▶ **Material for the task**
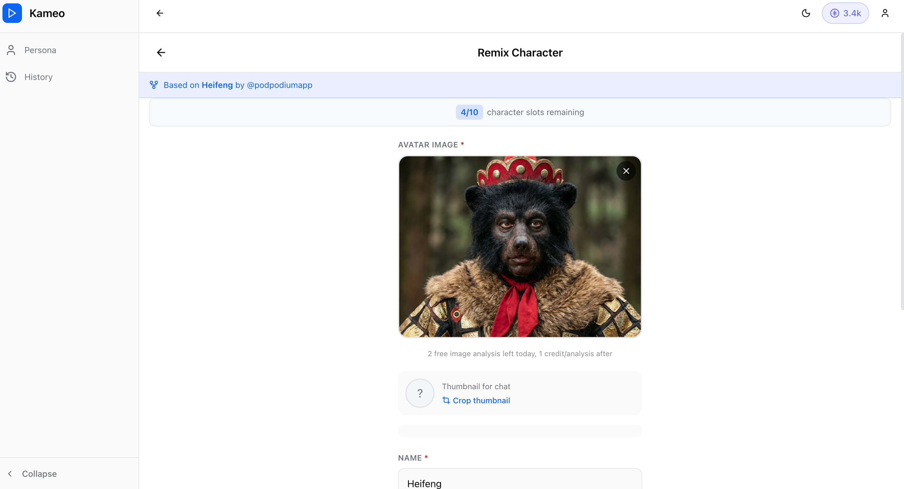Open the Heifeng character link by @podpodiumapp
Image resolution: width=904 pixels, height=489 pixels.
point(217,85)
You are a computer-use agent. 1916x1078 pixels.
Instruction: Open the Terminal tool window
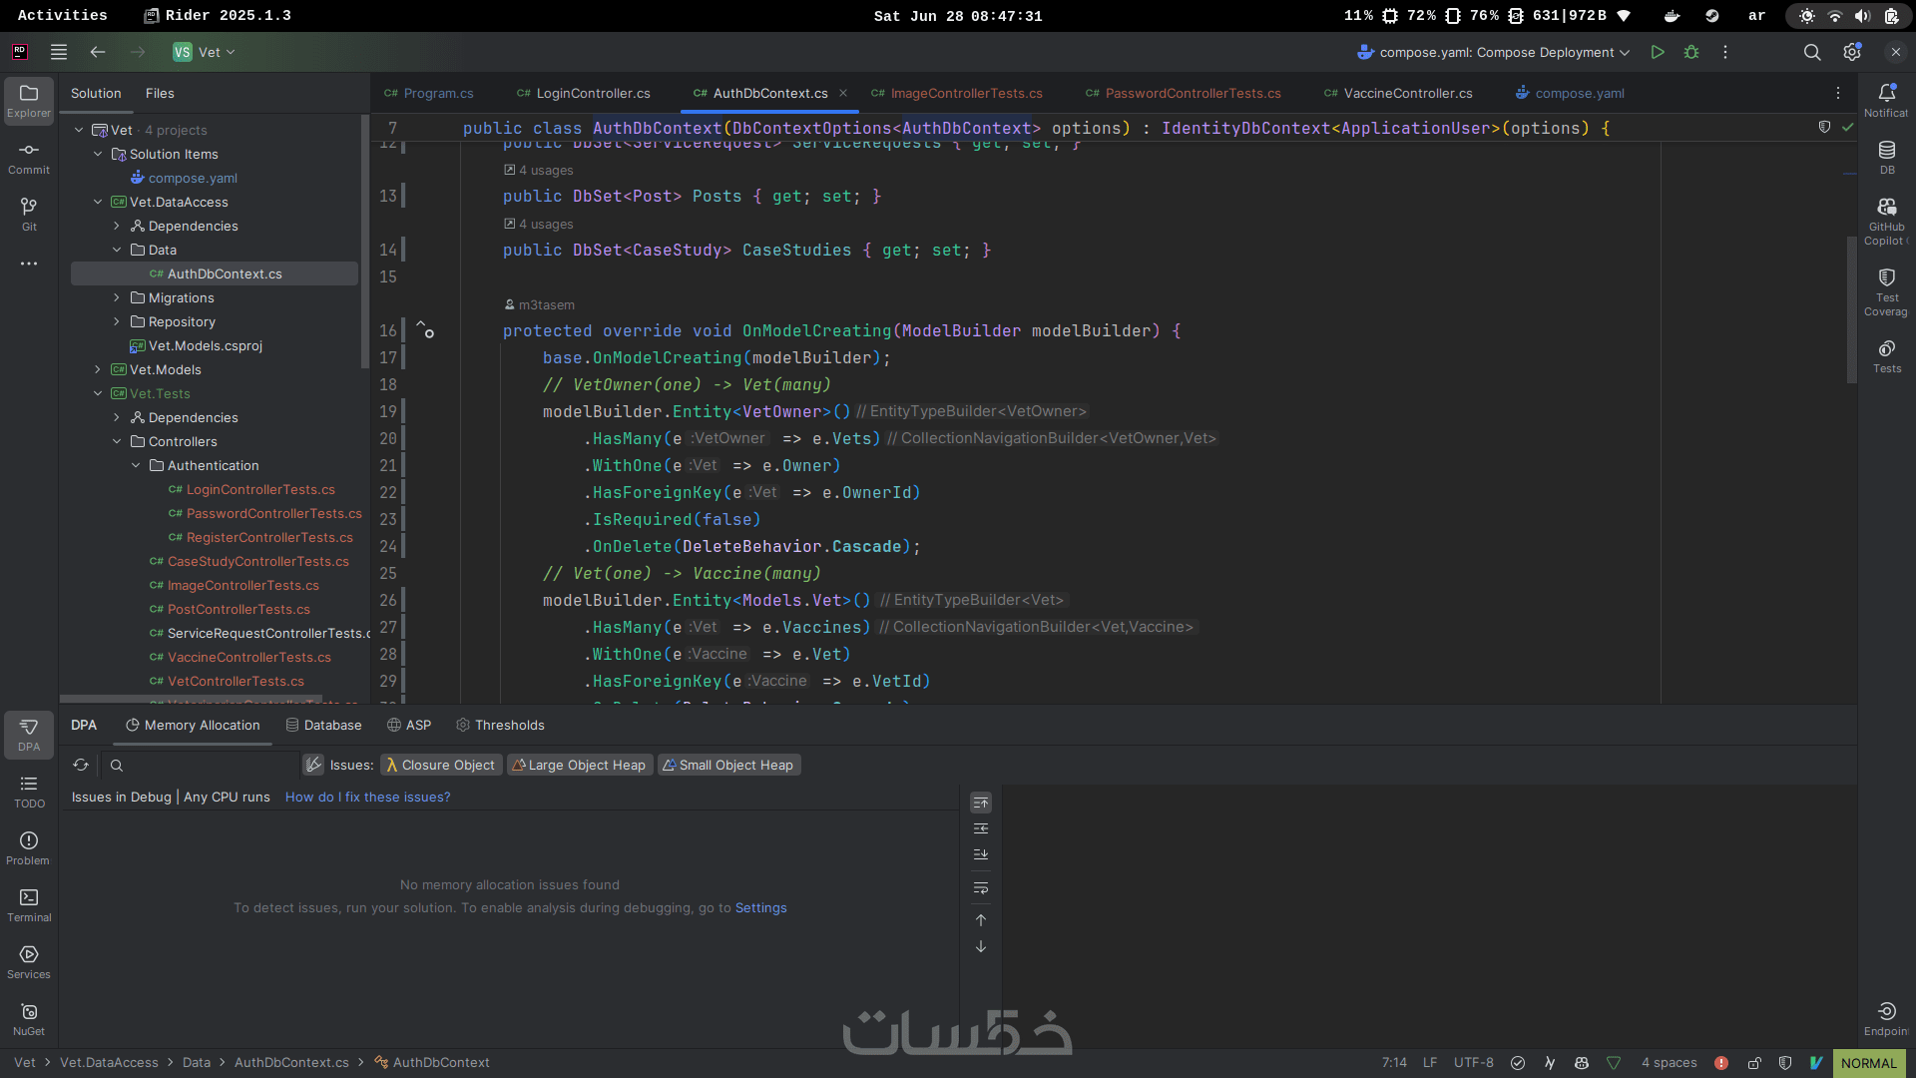tap(29, 905)
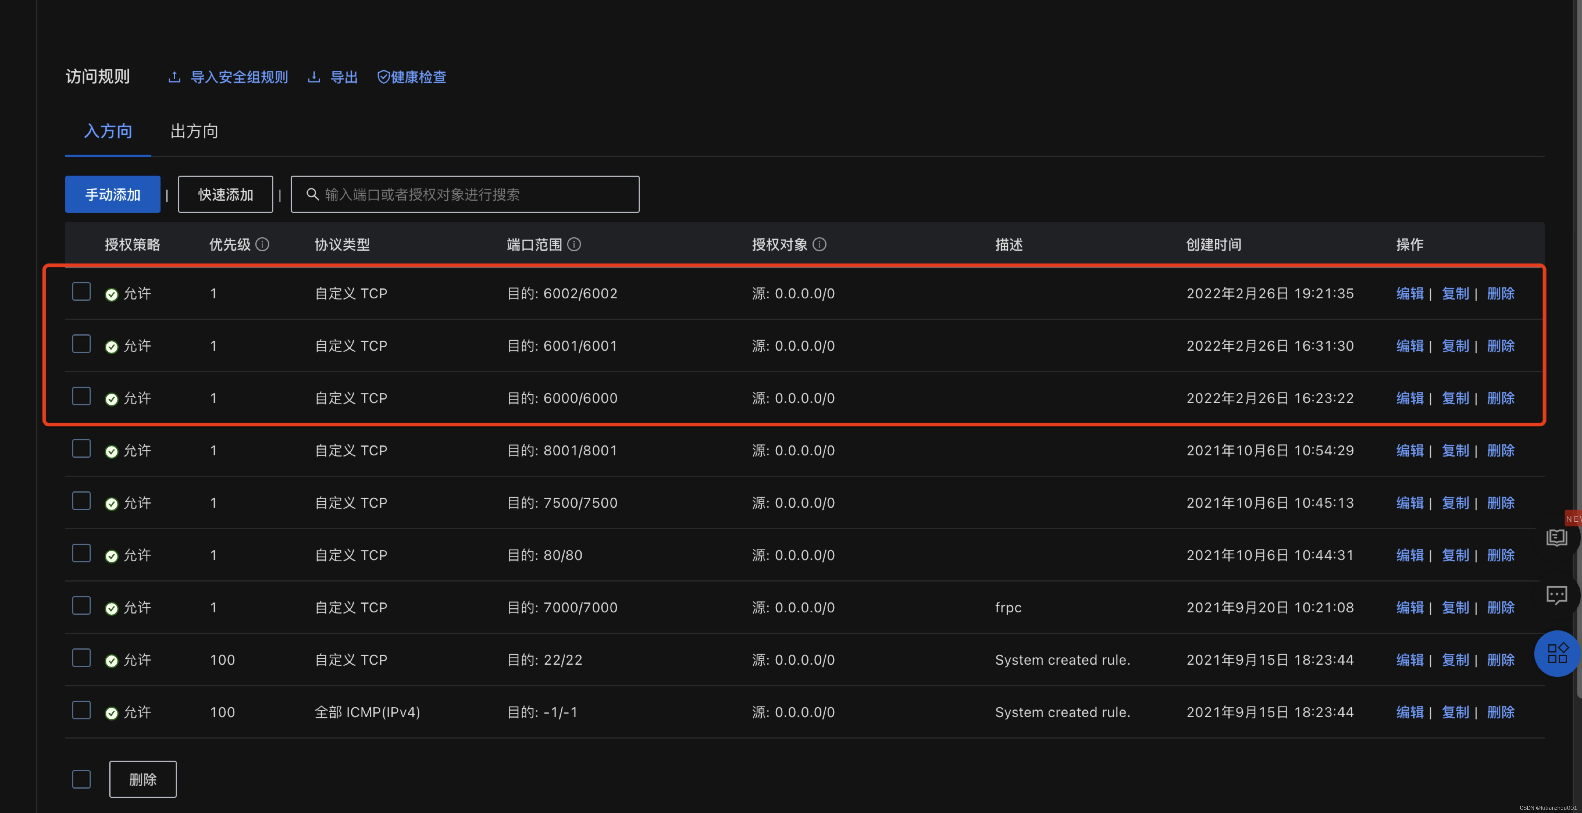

▶ **Exercise aim**
Leaving out every picture, transcribe exactly the lines from the line that contains "You are a computer-use" through the final line of the entries above.

▶ **Reply**
You are a computer-use agent. 1916x1078 pixels.
Instruction: Open the Terminal tool window
tap(29, 905)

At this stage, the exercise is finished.